3M House by destilat
3M House is a hillside residence located in Lizn Austria. It lies at the foot of the Pöstlingberg Mountain of Alps, on the slopes of Danube Valley. Designed by destilat, the concept of the house integrates the uniqueness of the surrounding location into the building and provides excellent views over the Danube Valley and Alps. Following the slope of the topography, the house is split into three levels, with different ceiling heights on all three floors.
Here is a description from the architects, “An exposed concrete body with flagged surface forms the center of the house. It penetrates the split levels staggered around it and is noticeably set into scene throughout the house by the surrounding constructions. The split levels allow for different ceiling heights in all floors. The courtyard, cut into the upper floor, illuminates rooms on three levels, leaving neighbours to face a monolithic, closed-looking facade.
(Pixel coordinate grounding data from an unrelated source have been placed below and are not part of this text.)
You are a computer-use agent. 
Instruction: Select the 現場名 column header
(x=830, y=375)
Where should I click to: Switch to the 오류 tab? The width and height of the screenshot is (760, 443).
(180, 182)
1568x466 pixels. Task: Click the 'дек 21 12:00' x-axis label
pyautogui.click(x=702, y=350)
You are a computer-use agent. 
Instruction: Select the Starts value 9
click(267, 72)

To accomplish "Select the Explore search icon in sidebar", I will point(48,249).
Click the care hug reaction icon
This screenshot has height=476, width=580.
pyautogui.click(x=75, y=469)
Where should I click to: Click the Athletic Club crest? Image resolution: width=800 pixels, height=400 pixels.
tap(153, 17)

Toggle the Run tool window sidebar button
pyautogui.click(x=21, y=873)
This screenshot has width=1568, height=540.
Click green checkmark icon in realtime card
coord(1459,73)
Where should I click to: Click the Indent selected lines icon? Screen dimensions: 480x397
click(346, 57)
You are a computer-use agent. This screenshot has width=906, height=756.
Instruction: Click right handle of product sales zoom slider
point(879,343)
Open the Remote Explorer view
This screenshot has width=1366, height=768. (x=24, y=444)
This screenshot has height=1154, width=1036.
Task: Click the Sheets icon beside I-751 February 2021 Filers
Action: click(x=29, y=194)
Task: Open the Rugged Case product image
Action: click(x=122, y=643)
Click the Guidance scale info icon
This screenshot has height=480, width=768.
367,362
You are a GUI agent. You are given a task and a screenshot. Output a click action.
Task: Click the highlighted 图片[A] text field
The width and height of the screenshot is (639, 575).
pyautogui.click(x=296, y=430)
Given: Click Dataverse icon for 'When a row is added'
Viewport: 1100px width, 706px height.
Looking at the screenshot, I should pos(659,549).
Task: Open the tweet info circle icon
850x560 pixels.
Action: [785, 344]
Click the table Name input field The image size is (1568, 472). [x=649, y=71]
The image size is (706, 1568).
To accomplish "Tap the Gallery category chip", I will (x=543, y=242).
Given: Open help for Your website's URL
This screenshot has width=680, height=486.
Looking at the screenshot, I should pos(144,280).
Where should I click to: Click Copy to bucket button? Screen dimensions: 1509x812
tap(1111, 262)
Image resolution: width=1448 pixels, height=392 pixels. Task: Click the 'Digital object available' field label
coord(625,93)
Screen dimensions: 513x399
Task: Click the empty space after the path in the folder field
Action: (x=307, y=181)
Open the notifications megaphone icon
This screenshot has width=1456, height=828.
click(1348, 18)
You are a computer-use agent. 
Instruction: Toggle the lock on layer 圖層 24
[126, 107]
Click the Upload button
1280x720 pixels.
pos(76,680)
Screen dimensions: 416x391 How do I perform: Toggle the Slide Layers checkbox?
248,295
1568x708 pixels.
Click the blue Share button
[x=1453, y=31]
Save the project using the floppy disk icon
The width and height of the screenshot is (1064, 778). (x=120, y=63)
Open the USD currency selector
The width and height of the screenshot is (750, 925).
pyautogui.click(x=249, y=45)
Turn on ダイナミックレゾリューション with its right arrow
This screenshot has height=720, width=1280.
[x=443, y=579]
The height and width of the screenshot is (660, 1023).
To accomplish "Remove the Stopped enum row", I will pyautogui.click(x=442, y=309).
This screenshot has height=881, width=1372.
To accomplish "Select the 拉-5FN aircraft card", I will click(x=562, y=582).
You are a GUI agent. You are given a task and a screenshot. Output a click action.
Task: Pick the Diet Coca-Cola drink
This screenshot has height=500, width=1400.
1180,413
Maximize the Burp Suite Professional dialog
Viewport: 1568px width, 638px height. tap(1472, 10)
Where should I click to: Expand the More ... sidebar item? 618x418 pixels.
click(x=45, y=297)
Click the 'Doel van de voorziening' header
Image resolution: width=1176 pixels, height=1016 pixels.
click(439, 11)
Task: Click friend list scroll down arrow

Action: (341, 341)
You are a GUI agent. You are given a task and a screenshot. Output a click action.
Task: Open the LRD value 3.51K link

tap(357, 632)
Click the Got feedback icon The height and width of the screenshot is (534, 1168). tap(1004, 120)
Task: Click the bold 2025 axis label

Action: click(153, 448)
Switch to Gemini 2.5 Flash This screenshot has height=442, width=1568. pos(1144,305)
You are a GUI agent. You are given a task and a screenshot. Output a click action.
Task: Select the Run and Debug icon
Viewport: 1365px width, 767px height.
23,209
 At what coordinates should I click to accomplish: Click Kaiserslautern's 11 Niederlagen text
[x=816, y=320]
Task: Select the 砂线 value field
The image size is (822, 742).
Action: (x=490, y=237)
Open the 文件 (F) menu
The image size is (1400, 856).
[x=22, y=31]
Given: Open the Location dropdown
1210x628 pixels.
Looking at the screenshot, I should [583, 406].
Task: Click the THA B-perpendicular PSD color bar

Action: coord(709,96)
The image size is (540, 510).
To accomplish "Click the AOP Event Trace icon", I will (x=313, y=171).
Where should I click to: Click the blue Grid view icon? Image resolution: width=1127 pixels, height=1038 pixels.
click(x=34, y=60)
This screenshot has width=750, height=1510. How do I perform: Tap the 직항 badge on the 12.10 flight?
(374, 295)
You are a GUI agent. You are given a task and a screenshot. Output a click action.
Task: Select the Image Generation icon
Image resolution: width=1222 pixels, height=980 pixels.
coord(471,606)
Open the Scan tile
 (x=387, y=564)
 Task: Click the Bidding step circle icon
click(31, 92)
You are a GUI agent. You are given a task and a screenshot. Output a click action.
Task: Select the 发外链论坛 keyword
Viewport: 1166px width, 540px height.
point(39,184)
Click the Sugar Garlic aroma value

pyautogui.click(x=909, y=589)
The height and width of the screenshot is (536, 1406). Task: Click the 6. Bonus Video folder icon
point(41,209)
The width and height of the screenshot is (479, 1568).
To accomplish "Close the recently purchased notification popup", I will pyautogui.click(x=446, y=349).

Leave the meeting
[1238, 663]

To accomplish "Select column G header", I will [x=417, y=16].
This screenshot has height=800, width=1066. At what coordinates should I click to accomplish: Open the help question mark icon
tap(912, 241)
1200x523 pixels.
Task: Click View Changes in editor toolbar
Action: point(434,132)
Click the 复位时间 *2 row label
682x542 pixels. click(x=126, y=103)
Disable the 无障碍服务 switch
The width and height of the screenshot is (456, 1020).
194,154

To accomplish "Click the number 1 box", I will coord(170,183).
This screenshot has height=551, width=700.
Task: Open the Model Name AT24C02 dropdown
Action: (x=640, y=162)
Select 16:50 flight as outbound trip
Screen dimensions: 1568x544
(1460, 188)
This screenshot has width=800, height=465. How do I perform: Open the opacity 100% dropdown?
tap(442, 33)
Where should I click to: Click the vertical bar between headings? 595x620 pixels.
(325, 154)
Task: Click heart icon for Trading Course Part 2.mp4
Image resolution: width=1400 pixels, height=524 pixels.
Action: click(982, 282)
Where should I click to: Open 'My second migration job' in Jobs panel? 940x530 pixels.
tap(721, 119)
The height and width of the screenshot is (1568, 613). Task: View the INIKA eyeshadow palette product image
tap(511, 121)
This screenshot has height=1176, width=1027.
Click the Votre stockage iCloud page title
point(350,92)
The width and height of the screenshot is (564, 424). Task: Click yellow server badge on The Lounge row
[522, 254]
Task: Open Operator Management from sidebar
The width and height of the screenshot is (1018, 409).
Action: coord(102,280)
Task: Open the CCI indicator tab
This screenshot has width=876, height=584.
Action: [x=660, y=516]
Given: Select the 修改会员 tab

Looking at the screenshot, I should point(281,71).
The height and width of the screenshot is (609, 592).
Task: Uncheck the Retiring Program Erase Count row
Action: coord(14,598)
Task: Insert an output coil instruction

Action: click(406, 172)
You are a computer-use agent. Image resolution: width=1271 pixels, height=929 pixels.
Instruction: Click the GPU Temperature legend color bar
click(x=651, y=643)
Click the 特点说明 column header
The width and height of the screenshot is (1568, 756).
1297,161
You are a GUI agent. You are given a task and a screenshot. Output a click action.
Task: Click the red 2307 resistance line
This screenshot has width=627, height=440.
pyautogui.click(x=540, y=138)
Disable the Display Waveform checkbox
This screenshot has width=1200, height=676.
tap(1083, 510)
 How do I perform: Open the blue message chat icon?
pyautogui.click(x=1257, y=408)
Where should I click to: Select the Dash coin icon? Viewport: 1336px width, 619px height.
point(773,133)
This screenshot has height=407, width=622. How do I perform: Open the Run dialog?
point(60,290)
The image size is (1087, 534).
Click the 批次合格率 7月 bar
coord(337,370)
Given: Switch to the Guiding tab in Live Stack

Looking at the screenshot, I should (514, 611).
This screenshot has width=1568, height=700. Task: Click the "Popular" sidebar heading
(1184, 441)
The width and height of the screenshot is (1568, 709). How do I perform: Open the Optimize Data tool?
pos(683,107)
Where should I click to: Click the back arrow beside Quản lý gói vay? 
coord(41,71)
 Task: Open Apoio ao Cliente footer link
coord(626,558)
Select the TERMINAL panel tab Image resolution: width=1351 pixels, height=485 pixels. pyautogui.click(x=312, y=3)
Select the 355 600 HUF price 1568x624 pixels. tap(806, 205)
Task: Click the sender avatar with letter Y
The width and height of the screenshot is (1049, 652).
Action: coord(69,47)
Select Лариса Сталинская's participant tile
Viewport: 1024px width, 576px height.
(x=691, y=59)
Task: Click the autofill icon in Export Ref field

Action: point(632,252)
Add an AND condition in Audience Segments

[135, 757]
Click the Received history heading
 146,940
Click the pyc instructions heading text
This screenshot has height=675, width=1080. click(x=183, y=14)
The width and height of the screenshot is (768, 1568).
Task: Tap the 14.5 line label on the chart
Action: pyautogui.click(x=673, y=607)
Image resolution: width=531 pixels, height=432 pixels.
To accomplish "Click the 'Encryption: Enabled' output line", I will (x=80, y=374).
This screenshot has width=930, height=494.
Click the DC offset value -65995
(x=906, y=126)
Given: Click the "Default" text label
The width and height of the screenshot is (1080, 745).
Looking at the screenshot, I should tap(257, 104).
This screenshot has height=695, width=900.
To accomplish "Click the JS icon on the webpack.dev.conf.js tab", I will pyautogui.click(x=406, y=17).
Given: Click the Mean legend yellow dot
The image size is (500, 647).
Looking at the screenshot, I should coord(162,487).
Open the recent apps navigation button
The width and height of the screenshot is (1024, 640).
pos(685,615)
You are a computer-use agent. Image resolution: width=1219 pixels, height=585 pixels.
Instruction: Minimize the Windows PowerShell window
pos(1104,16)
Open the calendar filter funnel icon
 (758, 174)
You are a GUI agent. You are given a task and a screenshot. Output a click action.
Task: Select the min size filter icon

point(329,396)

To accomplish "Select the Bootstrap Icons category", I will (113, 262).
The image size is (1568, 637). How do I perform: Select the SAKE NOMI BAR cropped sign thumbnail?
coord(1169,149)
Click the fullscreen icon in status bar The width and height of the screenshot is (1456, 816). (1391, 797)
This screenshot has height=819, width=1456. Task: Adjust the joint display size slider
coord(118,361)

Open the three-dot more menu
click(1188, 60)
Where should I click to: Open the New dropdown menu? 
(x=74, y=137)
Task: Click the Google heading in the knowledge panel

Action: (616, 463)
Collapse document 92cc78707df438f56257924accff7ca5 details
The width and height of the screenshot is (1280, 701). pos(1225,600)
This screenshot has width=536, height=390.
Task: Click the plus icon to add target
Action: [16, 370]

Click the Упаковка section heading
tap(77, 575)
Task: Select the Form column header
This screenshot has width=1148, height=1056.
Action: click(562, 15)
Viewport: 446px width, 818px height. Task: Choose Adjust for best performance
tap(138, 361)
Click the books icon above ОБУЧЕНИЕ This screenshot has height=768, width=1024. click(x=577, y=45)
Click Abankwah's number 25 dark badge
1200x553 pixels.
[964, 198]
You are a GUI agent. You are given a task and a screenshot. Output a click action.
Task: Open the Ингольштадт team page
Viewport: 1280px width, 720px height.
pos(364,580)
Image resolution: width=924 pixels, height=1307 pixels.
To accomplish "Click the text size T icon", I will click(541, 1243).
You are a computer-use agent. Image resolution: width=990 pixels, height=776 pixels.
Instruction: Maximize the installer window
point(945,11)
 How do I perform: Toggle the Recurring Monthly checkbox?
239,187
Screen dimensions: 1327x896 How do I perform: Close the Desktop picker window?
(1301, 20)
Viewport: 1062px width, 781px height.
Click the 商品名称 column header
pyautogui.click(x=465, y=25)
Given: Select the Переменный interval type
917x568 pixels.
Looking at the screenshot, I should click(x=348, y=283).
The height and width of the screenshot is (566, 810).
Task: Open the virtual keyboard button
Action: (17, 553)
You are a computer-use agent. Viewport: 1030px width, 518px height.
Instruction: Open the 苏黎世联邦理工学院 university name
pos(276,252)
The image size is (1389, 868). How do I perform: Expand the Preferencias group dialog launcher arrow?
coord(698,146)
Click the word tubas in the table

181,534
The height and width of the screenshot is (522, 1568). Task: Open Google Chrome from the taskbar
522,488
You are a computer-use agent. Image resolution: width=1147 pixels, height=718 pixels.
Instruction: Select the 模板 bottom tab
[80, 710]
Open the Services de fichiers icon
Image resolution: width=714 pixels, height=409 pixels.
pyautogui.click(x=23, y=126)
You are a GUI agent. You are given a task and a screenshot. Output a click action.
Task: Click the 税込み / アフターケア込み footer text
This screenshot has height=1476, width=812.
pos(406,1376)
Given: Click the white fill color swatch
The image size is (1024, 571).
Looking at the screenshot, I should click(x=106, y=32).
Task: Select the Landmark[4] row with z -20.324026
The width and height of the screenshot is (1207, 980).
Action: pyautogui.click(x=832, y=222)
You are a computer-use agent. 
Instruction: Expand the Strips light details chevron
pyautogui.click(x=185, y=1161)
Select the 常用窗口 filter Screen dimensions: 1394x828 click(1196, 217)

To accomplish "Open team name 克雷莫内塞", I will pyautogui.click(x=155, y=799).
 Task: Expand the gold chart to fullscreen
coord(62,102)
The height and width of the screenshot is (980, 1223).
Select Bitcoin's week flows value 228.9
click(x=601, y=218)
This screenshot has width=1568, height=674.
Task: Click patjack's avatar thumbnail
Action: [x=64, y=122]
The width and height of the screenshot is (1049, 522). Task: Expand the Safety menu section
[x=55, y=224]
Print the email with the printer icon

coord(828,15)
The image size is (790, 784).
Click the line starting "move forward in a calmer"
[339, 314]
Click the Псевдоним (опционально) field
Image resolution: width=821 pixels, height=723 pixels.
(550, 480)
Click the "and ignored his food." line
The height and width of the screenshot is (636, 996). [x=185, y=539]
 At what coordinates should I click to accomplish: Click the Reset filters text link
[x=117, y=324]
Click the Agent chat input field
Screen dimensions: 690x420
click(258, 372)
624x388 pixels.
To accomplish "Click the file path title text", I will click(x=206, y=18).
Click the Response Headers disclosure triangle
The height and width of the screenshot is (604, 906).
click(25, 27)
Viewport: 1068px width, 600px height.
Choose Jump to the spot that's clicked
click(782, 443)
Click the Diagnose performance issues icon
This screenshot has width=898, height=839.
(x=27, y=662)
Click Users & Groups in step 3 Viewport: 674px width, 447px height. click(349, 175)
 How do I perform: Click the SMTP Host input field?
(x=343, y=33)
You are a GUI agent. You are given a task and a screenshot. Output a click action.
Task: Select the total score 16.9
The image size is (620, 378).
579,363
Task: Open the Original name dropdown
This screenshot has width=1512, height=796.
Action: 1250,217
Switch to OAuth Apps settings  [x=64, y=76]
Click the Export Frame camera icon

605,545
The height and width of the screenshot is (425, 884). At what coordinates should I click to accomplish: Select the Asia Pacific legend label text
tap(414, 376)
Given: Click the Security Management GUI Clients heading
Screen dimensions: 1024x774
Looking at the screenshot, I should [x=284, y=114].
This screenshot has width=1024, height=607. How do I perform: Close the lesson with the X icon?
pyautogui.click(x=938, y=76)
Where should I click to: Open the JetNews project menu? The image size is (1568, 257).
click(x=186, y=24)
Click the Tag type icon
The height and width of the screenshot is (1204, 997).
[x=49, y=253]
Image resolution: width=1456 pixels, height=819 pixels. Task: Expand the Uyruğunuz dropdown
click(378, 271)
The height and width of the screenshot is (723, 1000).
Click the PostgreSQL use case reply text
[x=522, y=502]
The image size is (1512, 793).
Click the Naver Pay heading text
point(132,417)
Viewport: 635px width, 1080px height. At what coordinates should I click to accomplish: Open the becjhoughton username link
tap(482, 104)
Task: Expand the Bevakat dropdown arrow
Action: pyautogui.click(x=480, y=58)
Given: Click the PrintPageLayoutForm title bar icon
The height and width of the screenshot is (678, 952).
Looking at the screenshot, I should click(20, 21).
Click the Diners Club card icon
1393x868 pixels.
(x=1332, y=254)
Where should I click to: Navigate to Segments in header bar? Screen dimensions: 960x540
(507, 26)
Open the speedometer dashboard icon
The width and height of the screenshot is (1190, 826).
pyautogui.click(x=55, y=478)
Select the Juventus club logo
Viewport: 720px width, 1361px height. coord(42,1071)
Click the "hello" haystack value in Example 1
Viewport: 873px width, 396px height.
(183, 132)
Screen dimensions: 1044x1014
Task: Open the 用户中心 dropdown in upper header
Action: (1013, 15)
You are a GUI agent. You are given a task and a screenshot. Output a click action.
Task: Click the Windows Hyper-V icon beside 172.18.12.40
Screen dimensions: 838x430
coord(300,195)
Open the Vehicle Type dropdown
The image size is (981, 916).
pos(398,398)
The fully glazed southern side opens on the upper floor to a framed structure with terrace floating just above garden-level. It leads the interior – flush from floor to ceiling – towards the exterior, naturally gives shadow to the glazing, protects against weathering and is the dominant element of design on the southern facade.
On its back side or road side, the building appears as a single storey. The cantilevered projecting roof of the carport arouses curiosity and leads visitors to the entrance. The entrance, with attached dressing room, surprises with its fully glazed view into the courtyard.
The kitchen leans elegantly against the concrete cube, the ceiling and two-sided glazing surrounds the dining table and a reveals a view into the Danube Valley and, through the lateral terrace, into the private garden laid out one-fourth of a floor deeper.
Past the kitchen, a broad staircase leads to a four-meter high air space and into the living room which lies just under garden level, which, like the rooms for sleeping and working, are arranged around the courtyard. The living room is attached to a terrace cut into the garden, with a barbecue place along the supporting wall at the edge of the property.
The exposed concrete body seems to float two meters twenty above the living room – an exciting mix of spatial perceptions: the elevated vis-à-vis the squat. Cut into the ground are the guest bathroom, the equipment room and the studio. The latter is one and a half storeys high, is connected to the courtyard and serves residents as a creative area.
One last time, a short connecting staircase leads to the basement where the kids’ rooms with side rooms and level exit leads into a terrace garden supported by a stone wall, adapted from property remains. The exposed concrete pool is boldly cantilevered over the supporting stone wall and seals off the terraced garden from the private garden area above.”